I think what you want is an RTF to “Tagged Text” converter. There are lots of RTF to HTML converters out there, and HTML is tagged, so these might be a step in the right direction. It would help if you described what you want to do with the tagged text.

To me, “plain text” and “preserve the formatting” are mutually exclusive. A pure ASCII text file contains no characters for bold or italic, just the chars in the ASCII character set.

And to make matters worse, the conversion may or may not insert or preserve CRLF (Carriage Return and/or Line Feed chars). Which may or may not matter in the long run.

I think you need to specify what your eventual end use is: HTML or whatever.

An idea similar to beowulff’s, I was dropping in to suggest you do a two-time translation, but I was thinking LaTeX for the first. HTML is probably better though, being more familiar to most everyone.

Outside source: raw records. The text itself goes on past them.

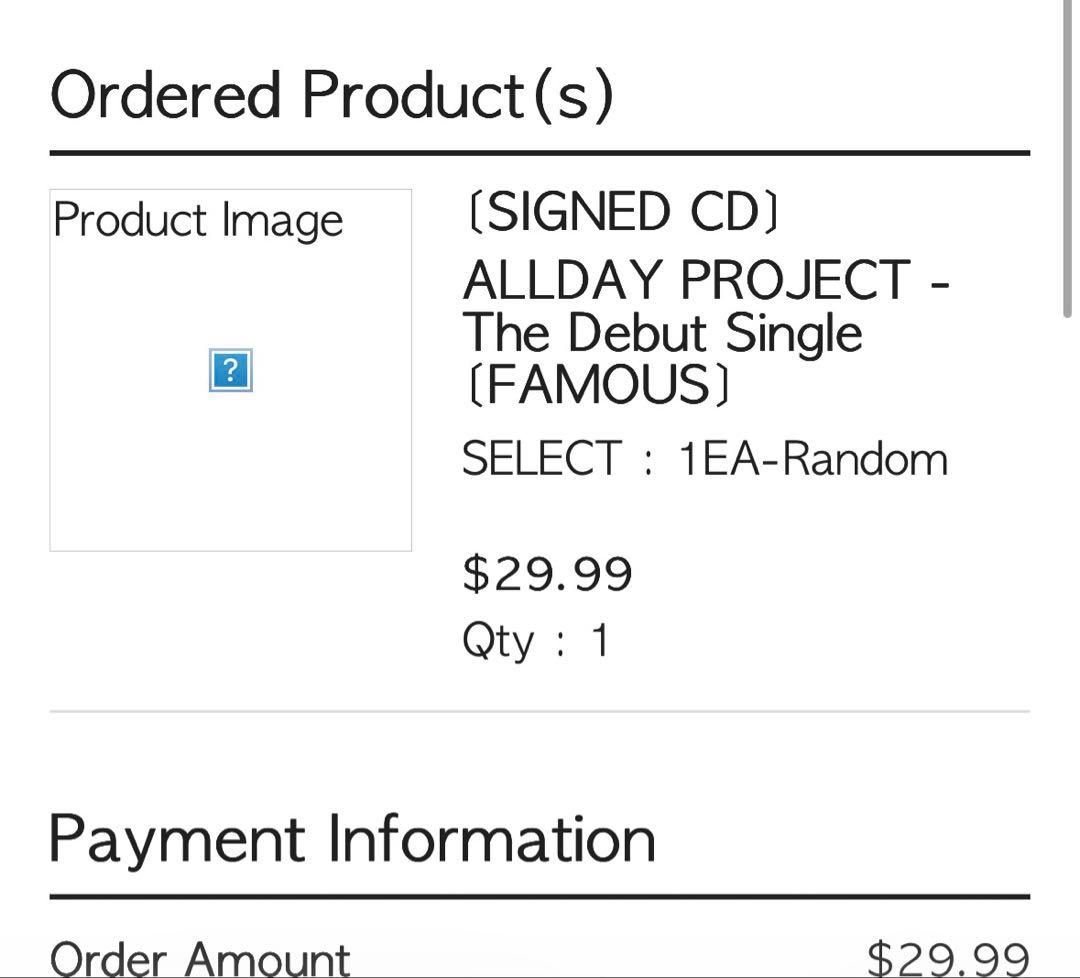This screenshot has height=978, width=1080.
Task: Select "The Debut Single" title line
Action: tap(662, 333)
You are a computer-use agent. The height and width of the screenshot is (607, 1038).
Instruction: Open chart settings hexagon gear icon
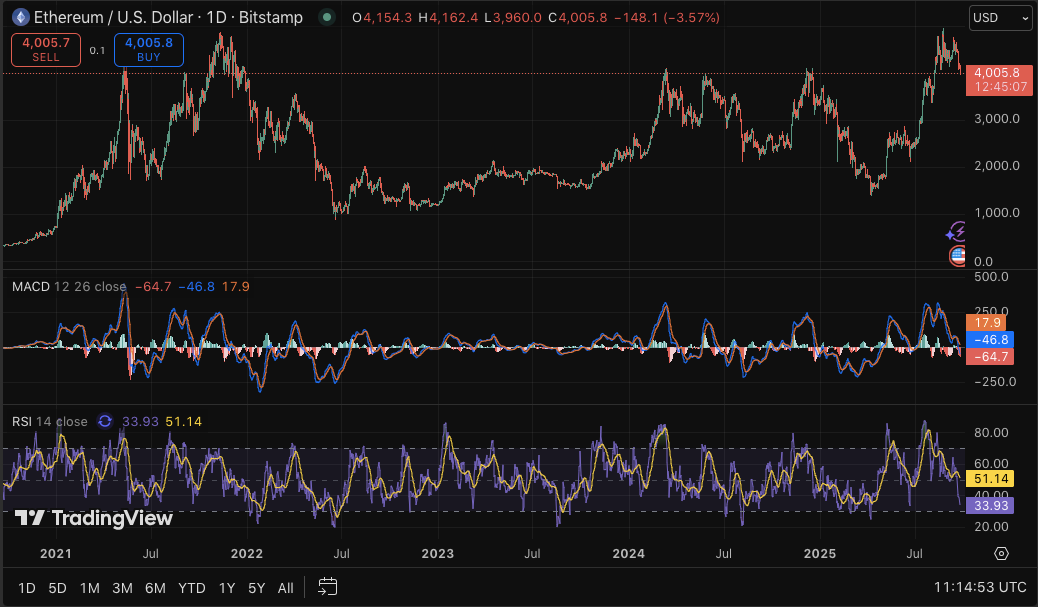tap(1001, 553)
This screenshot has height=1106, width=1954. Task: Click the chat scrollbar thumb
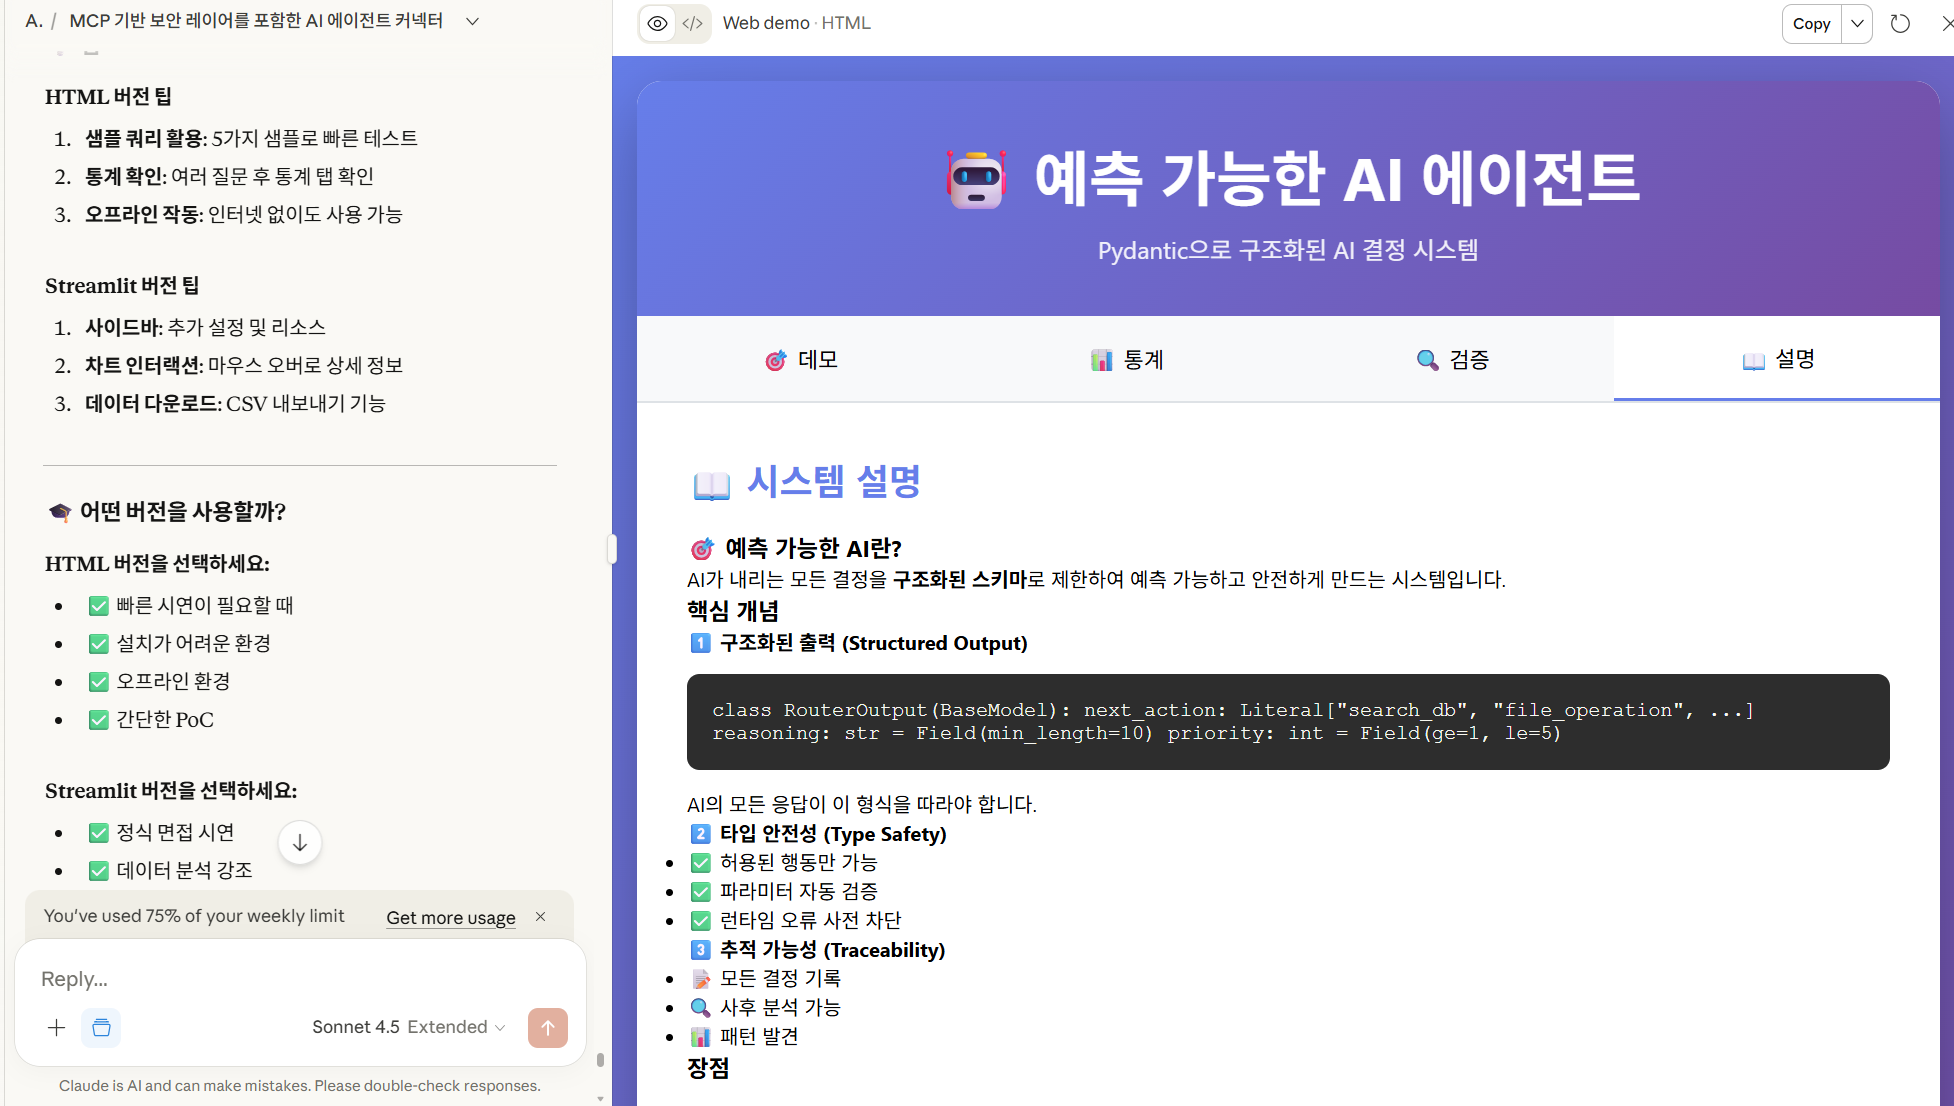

Do you want only certain tags (e.g., bold and italic, but not others) preserved? If so, it’s likely you’ll have to write a custom translator…which isn’t too hard (just incredibly tedious) if you’re familiar with regular expressions. A custom translator is a necessity if you’re making up your own tags…

Thanks Mangetout, doing a search and replace like that would mean using Regular expressions, then I’d have two problems (as the saying goes)

I will look into tagged text convertors first. Thanks for the tip beowulff

The purpose of all this is to read eBooks on my PDA. There are ways I can read RTF and HTML using something like Plucker, but I frankly hate that program. I’d rather use Palmfiction, having gone through all the pain to get it working how I like it.

Palmfiction reads RTF but doesn’t display the formatting. I want something that will put the formatting into the text in ASCII, /italic/, bold and underline would be enough really.

Thanks for all the help so far.

A quick google led me to this blog entry about writing your own RTF to HTML program (code included there). Not that I’m suggesting you do that, but rather posting it because it looks like there are some good informational links there.

I am not familiar with PDA programming or capabilities. From your description, it seems like it reads simple text files. The problem is if you want to use ANY formatting, even just italics or bolding, you can’t use a true, simple ASCII text file without some proprietary imbedded codes.

My suggestion would be to investigate what kinds of files your PDA will read and try to work with that framework before trying to do something fancy or write new routines.